P = tq.QubitHamiltonian("X(0)Y(1)") # string based
P = tq.paulis.X(0)*tq.paulis.Y(1) 
print(P)
+1.0000X(0)Y(1)
H = P + tq.paulis.X([0,1]) + 2.0
print(H)
+1.0000X(0)Y(1)+1.0000X(0)X(1)+2.0000

Often useful for demonstrations: You can convert to a full matrix (not recommended for large qubit numbers though).

matrix = H.to_matrix()
print(matrix)
[[2.+0.j 0.+0.j 0.+0.j 1.-1.j]
 [0.+0.j 2.+0.j 1.+1.j 0.+0.j]
 [0.+0.j 1.-1.j 2.+0.j 0.+0.j]
 [1.+1.j 0.+0.j 0.+0.j 2.+0.j]]

Some convenience functions are implemented, like tq.paulis.Projector that realizes the projector

\[ P_\Psi = \lvert \Psi \rangle\langle \Psi \rvert \]

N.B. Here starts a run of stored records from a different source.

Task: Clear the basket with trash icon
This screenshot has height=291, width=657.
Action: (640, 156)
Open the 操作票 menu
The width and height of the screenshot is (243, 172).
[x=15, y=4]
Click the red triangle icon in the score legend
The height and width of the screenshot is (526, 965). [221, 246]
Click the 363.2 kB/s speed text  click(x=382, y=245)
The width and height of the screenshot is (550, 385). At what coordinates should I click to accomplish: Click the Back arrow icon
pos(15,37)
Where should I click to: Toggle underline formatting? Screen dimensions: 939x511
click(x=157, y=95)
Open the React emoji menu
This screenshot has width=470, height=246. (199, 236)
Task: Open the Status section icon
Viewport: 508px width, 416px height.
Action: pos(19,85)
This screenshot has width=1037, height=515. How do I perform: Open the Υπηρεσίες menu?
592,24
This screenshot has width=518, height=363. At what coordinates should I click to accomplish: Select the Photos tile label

as a sum over Paulistrings. The Wavefunction can be given in the form of a tq.QubitWaveFunction (either returned from a simulation or manually initialized from strings or arrays).

wfn = "1.0|10> + 1.0|01>"
Proj = tq.paulis.Projector(wfn)
print(Proj)
print(Proj*Proj) # wfn was not normalized in this example
+0.5000-0.5000Z(0)Z(1)+0.5000X(0)X(1)+0.5000Y(0)Y(1)
+1.0000-1.0000Z(0)Z(1)+1.0000X(0)X(1)+1.0000Y(0)Y(1)
wfn = tq.QubitWaveFunction("1.0|10> + 1.0|01>").normalize()
Proj = tq.paulis.Projector(wfn)
print(Proj)
print(Proj*Proj)
+0.2500-0.2500Z(0)Z(1)+0.2500X(0)X(1)+0.2500Y(0)Y(1)
+0.2500-0.2500Z(0)Z(1)+0.2500X(0)X(1)+0.2500Y(0)Y(1)
# array based
v,vv = numpy.linalg.eigh(H.to_matrix())
wfn = tq.QubitWaveFunction(vv[:,0])
Proj = tq.paulis.Projector(wfn)
print(Proj)
print(Proj*Proj)
+0.2500+0.2500Z(0)Z(1)-0.1768X(0)X(1)-0.1768X(0)Y(1)-0.1768Y(0)X(1)+0.1768Y(0)Y(1)
+0.2500+0.2500Z(0)Z(1)-0.1768X(0)X(1)-0.1768X(0)Y(1)-0.1768Y(0)X(1)+0.1768Y(0)Y(1)+0.0000iZ(1)+0.0000iZ(0)

Circuits#

Circuits can be assembled from primitive Pauli-rotations. All gates can be controlled with the keyword control=[list of qubits] and parametrized with the keyword angle=number/abstract-tequila-object.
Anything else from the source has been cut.